Borscht (Beet Soup)

Fill your heart with love and beets today with Borscht (aka beet soup) ❤️😍. I love beets, but I’ve never tried making borscht before 🤯. It’s such a great, hearty meal that packs a huge nutritious 👊. There’s carrots, onions, a cashew creme and above all, beets 🤤. Beets are certainly the star of the this soup. Did you know they are full of natural nitrates that help deliver oxygenated blood to your muscles by opening up your arteries? This in turn helps your body extract more energy from that oxygen. Eating beets (or drinking beet juice) has been shown to improve running performance making you run faster with less effort 🤯. As a runner 🏃 I’m always looking for ways to maximize my performance and beets can help do just that. Not only is this soup nutritious, it’s absolutely delicious 😋🤤😃

Total Time:

45 minutes including prep

Ingredients:

Soup

Produce

  • 1 bundle of beets (about 3-4 medium), peeled and chopped

  • 3 carrots, peeled and chopped

  • 1 yellow onion, diced

  • Juice of 1 lemon

Oils and Vinegars

  • 1 Tbsp walnut oil

Baking and Spices

  • Fresh dill (about 1/8-1/4C) for serving

  • 1/4 tsp pink Himalayan Salt

Other

4 Cups vegetable stock

Cashew Creme

  • 1 cup cashews

  • 1 1/2 cups water

  • Pinch of salt

  • Splash of lemon juice

Directions:

Soup

  1. Heat a large pot over medium heat. Once warm add oil and sauté the onion until translucent.

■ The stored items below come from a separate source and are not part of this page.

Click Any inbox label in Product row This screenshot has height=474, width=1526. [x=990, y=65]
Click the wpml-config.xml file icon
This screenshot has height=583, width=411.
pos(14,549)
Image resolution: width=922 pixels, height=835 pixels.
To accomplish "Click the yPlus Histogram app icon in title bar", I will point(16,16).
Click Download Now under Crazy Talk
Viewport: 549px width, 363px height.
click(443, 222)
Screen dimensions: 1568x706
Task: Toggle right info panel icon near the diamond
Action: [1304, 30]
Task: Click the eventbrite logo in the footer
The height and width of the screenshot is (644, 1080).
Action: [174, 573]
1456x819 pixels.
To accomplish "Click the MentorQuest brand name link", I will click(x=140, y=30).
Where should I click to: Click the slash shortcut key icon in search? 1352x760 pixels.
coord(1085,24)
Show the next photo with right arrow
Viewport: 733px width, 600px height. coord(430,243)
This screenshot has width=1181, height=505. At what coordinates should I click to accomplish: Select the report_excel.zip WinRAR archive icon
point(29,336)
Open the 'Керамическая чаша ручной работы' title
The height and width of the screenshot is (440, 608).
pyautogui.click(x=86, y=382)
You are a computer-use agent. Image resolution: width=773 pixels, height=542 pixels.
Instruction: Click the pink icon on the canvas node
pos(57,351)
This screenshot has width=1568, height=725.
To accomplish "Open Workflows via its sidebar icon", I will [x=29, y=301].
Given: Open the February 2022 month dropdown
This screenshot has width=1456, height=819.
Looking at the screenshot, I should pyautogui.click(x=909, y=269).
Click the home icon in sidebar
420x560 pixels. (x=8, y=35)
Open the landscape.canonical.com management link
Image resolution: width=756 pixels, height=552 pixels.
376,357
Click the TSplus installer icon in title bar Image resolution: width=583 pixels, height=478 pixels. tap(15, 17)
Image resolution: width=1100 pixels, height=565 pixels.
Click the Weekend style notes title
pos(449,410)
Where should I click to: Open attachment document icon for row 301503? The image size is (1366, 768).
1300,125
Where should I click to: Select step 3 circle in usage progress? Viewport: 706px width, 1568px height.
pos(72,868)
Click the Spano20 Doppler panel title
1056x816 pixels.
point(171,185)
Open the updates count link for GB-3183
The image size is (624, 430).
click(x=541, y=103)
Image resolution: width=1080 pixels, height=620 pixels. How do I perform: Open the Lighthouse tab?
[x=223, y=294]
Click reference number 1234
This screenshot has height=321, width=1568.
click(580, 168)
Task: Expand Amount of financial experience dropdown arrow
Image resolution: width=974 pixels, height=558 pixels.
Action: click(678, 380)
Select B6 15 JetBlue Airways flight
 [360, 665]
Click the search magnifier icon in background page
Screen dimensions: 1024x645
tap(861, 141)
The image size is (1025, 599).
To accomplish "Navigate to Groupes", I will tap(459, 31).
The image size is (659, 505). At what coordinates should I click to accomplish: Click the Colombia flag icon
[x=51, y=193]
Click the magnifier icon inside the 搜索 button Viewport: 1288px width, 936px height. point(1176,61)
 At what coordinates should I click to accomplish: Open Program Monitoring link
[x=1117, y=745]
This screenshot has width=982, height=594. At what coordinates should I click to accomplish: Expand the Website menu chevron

  2. Add stock, salt, chopped beets and carrots to the pot. Bring to a boil then reduce and simmer for about 30 minutes.

  3. Stir in lemon juice and serve with dill and cashew creme.

Cashew Creme

  1. Soak 1 cup cashews in water for at least 2 hours to soften.

  2. Drain cashews and place into a high speed blender with the remaining ingredients and blend until smooth.

  3. Cashew creme thickens when refrigerated, use water to thin if necessary.